Material excerpted from a collection:
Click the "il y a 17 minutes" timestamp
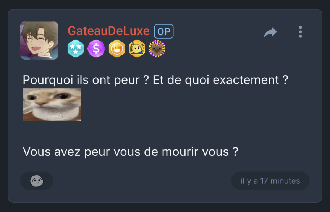Image resolution: width=330 pixels, height=212 pixels. 270,181
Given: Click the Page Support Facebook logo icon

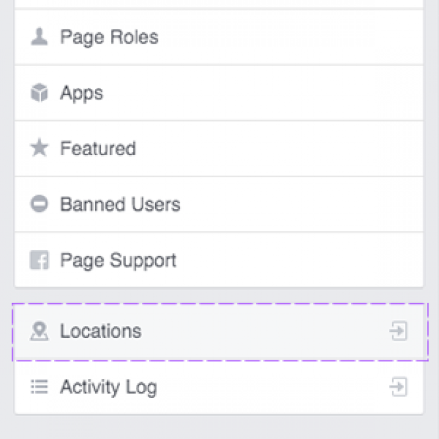Looking at the screenshot, I should coord(39,260).
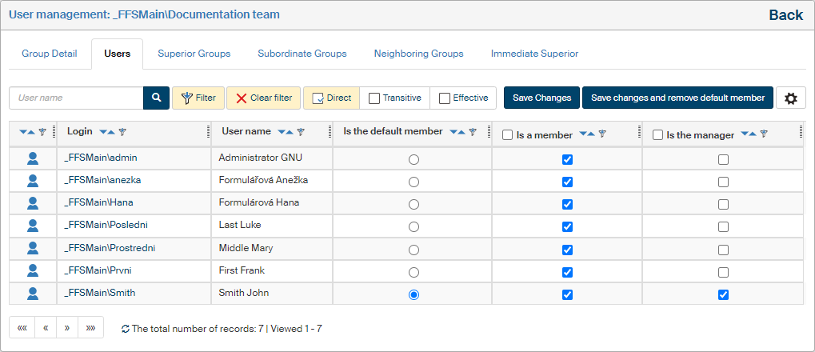Click the search magnifier icon button
This screenshot has width=815, height=352.
click(156, 98)
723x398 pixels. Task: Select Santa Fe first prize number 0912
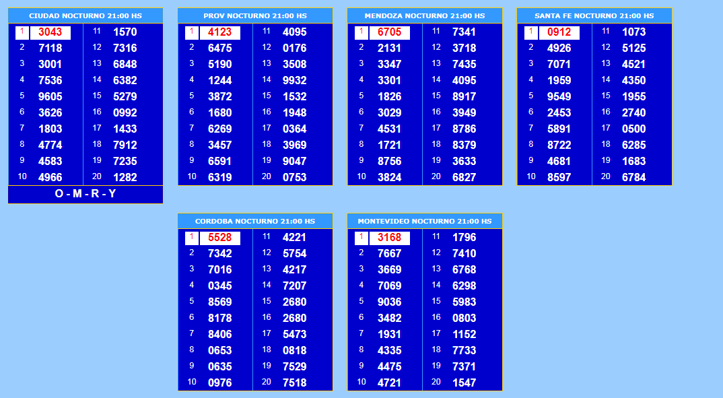point(559,32)
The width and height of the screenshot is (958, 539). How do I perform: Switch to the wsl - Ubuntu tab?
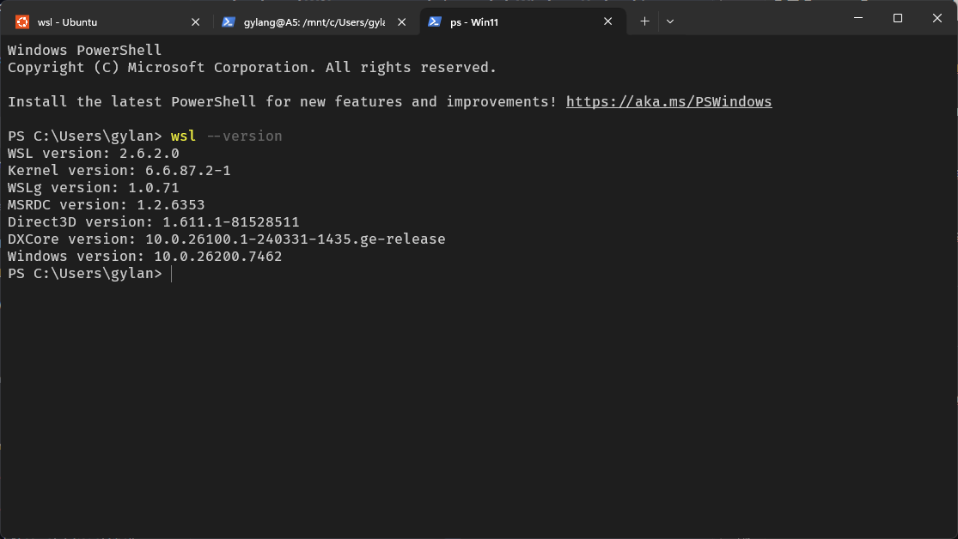pos(67,22)
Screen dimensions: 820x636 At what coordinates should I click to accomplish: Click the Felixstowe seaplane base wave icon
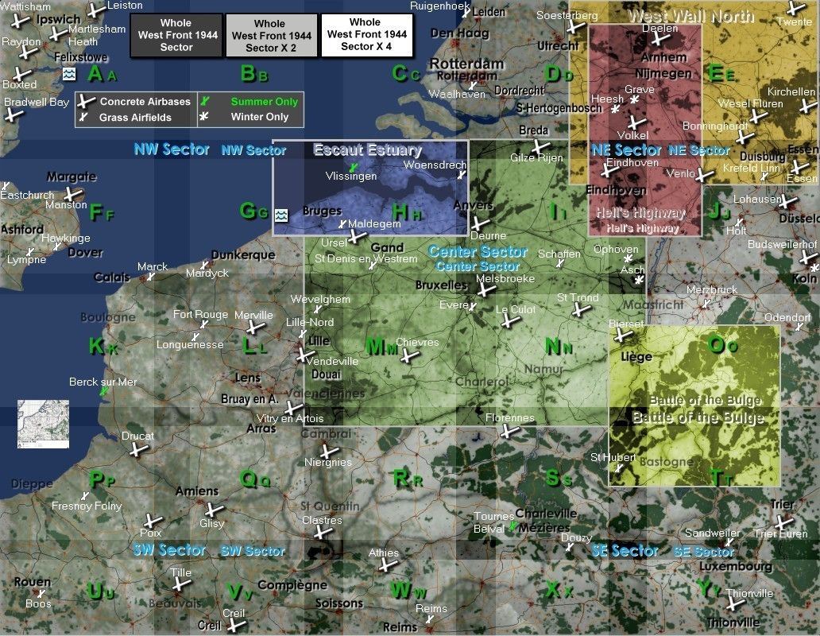(69, 74)
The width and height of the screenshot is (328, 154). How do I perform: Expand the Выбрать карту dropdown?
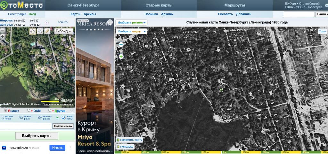pos(131,31)
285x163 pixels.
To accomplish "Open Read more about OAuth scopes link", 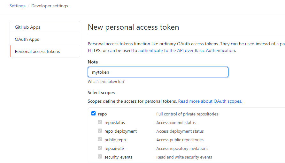I will click(x=210, y=101).
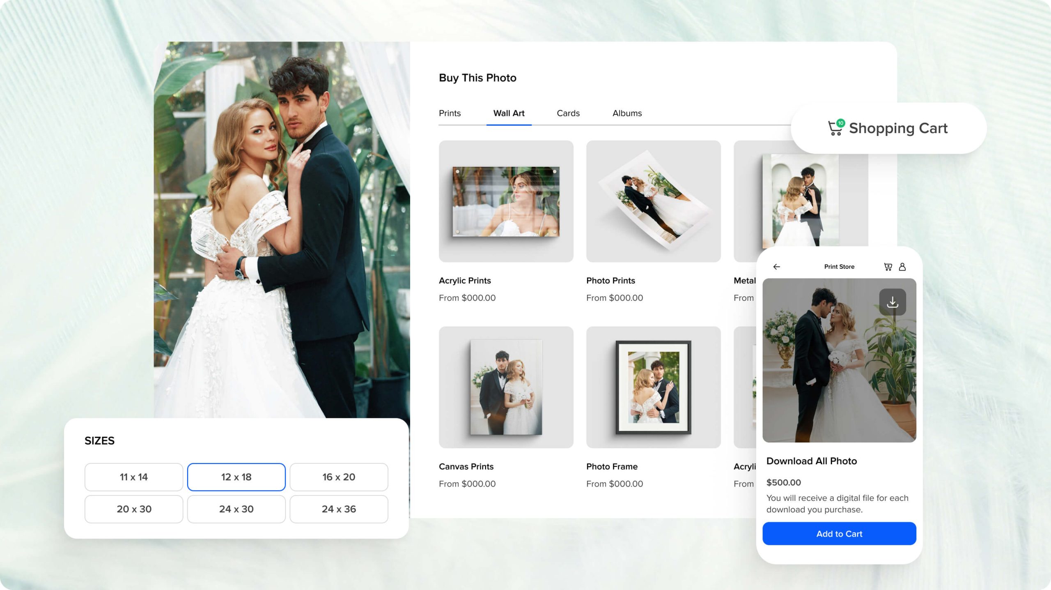Select the Acrylic Prints product thumbnail
The height and width of the screenshot is (590, 1051).
[x=506, y=201]
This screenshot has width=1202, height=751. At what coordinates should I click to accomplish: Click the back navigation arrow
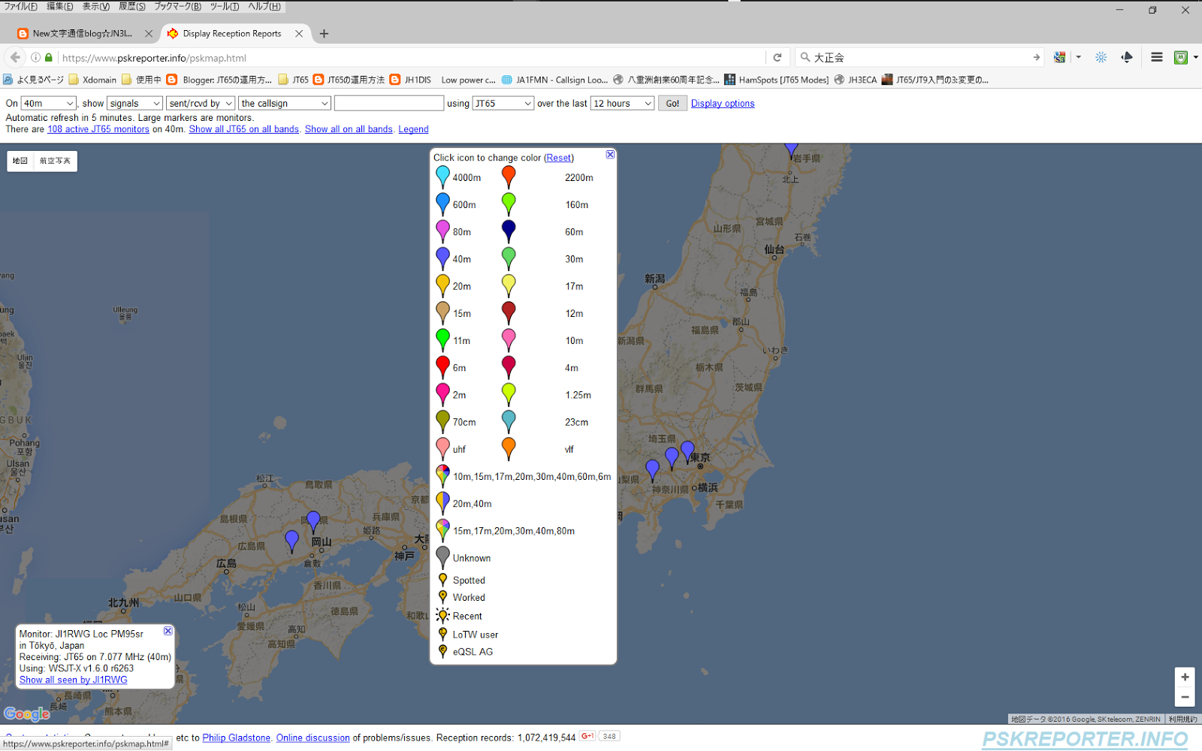[x=14, y=57]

Prompt |
Render the material as a Markdown table with the columns Row and Material line, beginning with the line that contains "This screenshot has width=1202, height=751." and continuing through the end of the material. Leave the pictures out.

Answer for the task |
| Row | Material line |
|---|---|
| 1 | This screenshot has width=1202, height=751. At what coordinates should I click to accomplish: Click the back navigation arrow |
| 2 | [x=14, y=57] |